I heard the word “Ownership.” That one really made me think.

I noticed that how much intense and brave work people are doing every day to work towards a better understanding, of not only Aboriginal history but contemporary identity. No doubt, we need to support that.

Mostly, though, I noticed that there are  people hurting.  I noticed Natives who are trying really hard to express themselves honestly and to have a legitimate contemporary presence.  People who have gone through so much, people who are trying to pass something meaningful on to the next generation–and people who feel demeaned by a stadium full of people yelling “REDSKINS!” as they try to do this.  There are people hurting.  As Rev. Graylan Hagler said: “When someone saying ‘ouch,’ we don’t ask them to justify why they’re hurting. Regard their truth as truth.”

“Ouch,” he said. “Means ‘Ouch.'”

Racist sports logos 3
This cloud was constructed using the most popular terms from all tweets with #RacistSportsLogo sent out between 3:45 pm and 5:45 pm on Feb 7th (third part of the symposium)

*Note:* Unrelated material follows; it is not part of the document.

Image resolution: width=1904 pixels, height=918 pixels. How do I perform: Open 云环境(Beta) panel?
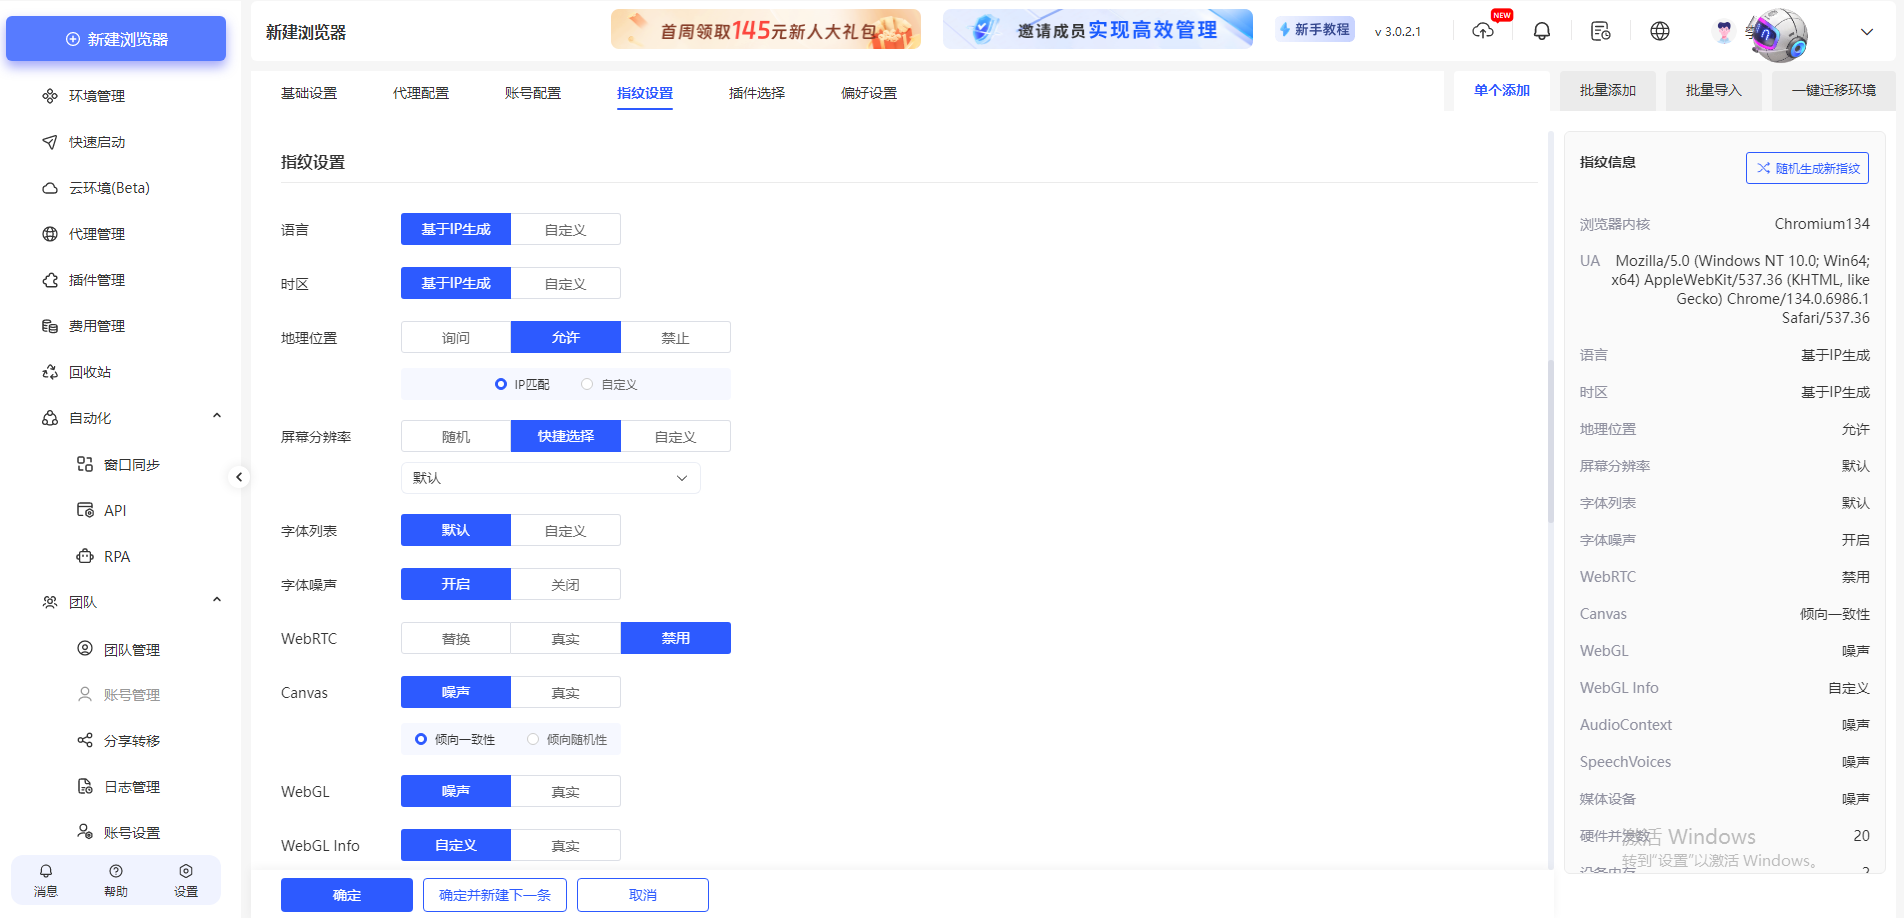107,187
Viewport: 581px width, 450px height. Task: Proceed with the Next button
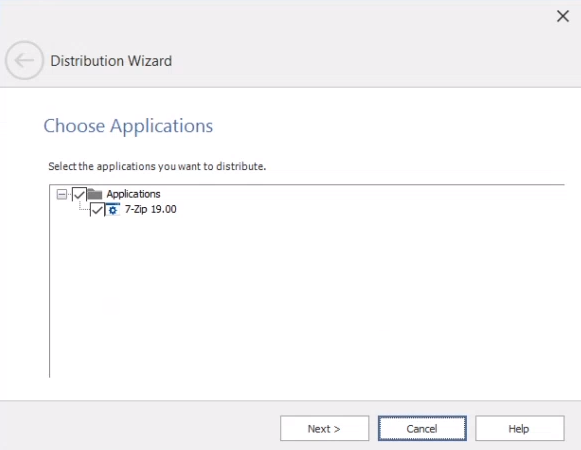pyautogui.click(x=325, y=429)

And so, I asked myself, what do DC Football Fans have to lose? Their identity. Their collective memory of the team. Their traditional clothing (see also: hats and jerseys). Their symbolism. Their rituals.

Well, gee, doesn’t that sound familiar?

I’d think sports fans, of all people, should be able relate to how deeply symbols can manifest in our lives.  How important a team is to a community.  How important it is to let that team be inclusive and, you know, not racist.

Personally, my teams are a part of my identity. I really, really don’t want my identity to be rooted in something that hurts people. I don’t want to be cheering with something that isolates or demeans someone else. Sports are fun, and I want  them to be fun for everyone. We all should be open to listening and to changing a name, or a symbol.

Teams in and of  themselves aren’t about their names. Oh, fans, you must feel that.  If the DC Football team had a new name, all that would really change is the t-shirt you have in your closet, or the hat that you wear, or the specific word you yell out. If you define your team spirit or identity by those things, then you need to reassess your fandom. Surely, there’s more to your loyalty than that. And surely, you want your Native brothers and sisters to be able to cheer alongside you without feeling uncomfortable or disrespected.

I’ve always been of the opinion that if something means a LOT to someone else, and your concerns are trivial, you should give at least an inch. Your concerns may not feel trivial, because you’re attached to a team.  You have something to lose, sorta.

But think of how much Natives have to lose. And had to lose. And did lose.

I think we owe them respect. And that respect starts here.

Consider this your official invitation to be part of the solution.